Does @signalapp consider violations of group transcript consistency (i.e. different members of a group seeing different messages/different order of messages) to be security issues?
This is an honest question that I could not find the answer to.
I *think* users implicitly expect transcript consistency.
I know that at one point transcript consistency was a property that was discussed as being desired, and then I think I remember a point at which transcript consistency was technically weakened?
But github timed me out for loading too many pages in the hunt for any kind of confirmation.
@sarahjamielewis Dunno for sure, but I think they consider it a UX issue rather than security. Having all users see the same messages is probably a high priority, same order isn't because you don't know that the order you received them is ever the order they were sent in thanks to network latency variations and time-sync discrepancies.
How would you use message ordering differences to compromise the group itself? As opposed to just confusing users about what was said.
@tknarr I would argue that technically speaking a set of out-of-order messages is indistinguishable from a distinct set of messages (assuming an unbound transcript length) - though in this case I am specifically focused on the cases which go beyond message ordering.
(Under some security models "confusing users about what was said" is simply a compromise of the group - though in other cases one can imagine such a capability being useful when combined with social engineering)
@sarahjamielewis Based on that, I suspect Signal will consider it at most a high-priority UX issue, not a security issue.
The basic problem seems to be the difficulties in using sent time to order messages in a live session. Having messages suddenly appear further back in the chat, above the visible part, is even more confusing to users. Using received time keeps new messages at the end where they're obvious.
@sarahjamielewis I also don't see how to insure everyone sees the same messages in the same sent-time order, while also insuring new messages appear at the tail, without having every recipient's client confirm receipt of each message. That introduces an easy-to-exploit DoS attack opportunity that stalls the entire chat by disrupting those acknowledgements.
A little offtopic from my original question, but there are two tightly related but technical separate properties here that shouldn't be confused:
1. Weak speaker consistency (e.g. An attempt to send different messages to different people results in the sender being unable to participate in the group) which signal used to have a form of (and may still desire?)
2. Strong transcript consistency (at a certain point everyone agrees with the transcript - which signal has never provided)
Context: I found a bug, the bug can be exploited such that different members of a group see different conversations.
There are plenty of contexts where I would consider this a (low-medium) security issue, and given the nature of the bug I expect there might be additional security considerations.
But before spending time writing up the issue I'd like to confirm that this is something that Signal considers security-sensitive / or i'll just dump it on github eventually.
@sarahjamielewis Maybe something @Mer__edith can answer?

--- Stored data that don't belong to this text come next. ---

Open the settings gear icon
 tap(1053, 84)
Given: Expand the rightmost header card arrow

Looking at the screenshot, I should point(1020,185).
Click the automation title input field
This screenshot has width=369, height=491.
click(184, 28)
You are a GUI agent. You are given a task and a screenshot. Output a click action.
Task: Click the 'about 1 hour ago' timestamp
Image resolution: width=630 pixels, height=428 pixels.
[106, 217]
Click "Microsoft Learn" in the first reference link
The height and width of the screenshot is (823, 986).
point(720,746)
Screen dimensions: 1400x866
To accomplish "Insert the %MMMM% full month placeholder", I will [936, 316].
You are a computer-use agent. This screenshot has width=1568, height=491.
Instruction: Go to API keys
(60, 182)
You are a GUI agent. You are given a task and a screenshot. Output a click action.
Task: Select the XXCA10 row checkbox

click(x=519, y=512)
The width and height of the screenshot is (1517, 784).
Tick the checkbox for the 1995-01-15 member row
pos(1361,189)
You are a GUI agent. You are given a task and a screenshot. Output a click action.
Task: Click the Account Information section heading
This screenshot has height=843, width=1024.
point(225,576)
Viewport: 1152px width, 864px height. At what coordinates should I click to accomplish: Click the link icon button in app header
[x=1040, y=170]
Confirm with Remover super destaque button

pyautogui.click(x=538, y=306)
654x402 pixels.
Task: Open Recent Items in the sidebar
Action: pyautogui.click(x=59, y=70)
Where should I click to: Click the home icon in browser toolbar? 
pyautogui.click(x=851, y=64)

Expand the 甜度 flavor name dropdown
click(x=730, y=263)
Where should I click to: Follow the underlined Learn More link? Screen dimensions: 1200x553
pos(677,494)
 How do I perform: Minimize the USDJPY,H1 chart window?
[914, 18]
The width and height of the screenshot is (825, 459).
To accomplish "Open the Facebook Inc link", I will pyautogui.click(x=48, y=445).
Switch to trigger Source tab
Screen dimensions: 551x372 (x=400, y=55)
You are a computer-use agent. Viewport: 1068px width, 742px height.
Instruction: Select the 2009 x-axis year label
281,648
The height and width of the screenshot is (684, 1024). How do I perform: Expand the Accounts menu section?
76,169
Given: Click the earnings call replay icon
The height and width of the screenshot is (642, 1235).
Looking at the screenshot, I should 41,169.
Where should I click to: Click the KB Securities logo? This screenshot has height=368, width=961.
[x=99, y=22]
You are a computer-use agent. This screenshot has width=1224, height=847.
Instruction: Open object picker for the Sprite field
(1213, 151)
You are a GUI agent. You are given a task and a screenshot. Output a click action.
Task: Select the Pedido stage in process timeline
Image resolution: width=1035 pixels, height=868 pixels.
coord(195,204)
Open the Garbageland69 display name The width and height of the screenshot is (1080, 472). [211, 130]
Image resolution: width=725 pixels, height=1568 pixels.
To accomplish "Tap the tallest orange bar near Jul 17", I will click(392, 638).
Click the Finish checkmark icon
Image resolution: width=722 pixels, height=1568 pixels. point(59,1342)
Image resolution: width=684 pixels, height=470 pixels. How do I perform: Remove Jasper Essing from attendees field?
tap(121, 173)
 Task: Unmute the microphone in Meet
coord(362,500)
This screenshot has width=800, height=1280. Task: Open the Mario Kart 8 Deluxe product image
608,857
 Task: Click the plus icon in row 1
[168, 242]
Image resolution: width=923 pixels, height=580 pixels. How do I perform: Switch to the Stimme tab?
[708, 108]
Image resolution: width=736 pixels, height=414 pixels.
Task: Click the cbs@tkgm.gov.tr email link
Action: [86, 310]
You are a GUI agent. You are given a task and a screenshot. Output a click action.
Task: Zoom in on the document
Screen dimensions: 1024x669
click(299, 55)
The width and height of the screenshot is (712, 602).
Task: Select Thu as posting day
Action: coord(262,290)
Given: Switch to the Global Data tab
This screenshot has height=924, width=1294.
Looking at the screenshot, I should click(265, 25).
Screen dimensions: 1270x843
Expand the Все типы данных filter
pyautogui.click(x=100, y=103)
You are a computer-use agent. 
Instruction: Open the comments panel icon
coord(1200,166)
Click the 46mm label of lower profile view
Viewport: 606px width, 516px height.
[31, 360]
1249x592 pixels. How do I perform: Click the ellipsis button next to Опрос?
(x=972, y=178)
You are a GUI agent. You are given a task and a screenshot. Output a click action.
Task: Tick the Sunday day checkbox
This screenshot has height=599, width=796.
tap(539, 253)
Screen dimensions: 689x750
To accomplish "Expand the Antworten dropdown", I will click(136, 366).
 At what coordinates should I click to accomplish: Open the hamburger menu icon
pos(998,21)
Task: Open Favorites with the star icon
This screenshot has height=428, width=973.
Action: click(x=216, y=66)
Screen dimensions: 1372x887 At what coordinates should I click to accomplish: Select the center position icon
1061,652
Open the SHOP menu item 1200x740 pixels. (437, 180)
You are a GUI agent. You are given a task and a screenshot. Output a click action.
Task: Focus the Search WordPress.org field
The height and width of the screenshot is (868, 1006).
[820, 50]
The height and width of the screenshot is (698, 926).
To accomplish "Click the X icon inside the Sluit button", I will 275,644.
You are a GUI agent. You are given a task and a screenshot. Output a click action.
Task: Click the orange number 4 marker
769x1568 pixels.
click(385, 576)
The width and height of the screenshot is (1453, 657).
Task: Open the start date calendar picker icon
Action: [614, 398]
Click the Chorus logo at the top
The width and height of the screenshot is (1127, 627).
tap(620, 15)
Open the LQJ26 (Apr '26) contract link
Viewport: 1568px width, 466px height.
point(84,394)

@sarahjamielewis I can't speak to your question, but I've seen message ordering differences happen just by accident (based on when people come online/have network access) so they're probably not trying very hard on this front.
(It's quite disorienting.)
@sarahjamielewis I'd sure hope they consider it a vulnerability, especially in the present day as more and more people are using Signal group chats for organizing protests, etc.
@sarahjamielewis what's a transcript?
a technical term for the (cryptographic) conversation thread i.e. a (partial) ordering of what messages were sent, by who and when.
Transcript consistency relates to the property that all members of a group will agree on the partial ordering.
@sarahjamielewis does it not just order messages by outgoing timestamp? Or does it order them by the order in which they're received by the app?
"ordering" doesn't just relate to how to order the messages but also if a message was sent / if a message was received by all members of a group.
A better way to say it might be: "all members of a group agree on what was said in the group / when it was said / by whom it was said"
Or "to what extent can members of the group notice if they don't receive a message from someone else (and others do) or if they receive a different message than everyone else."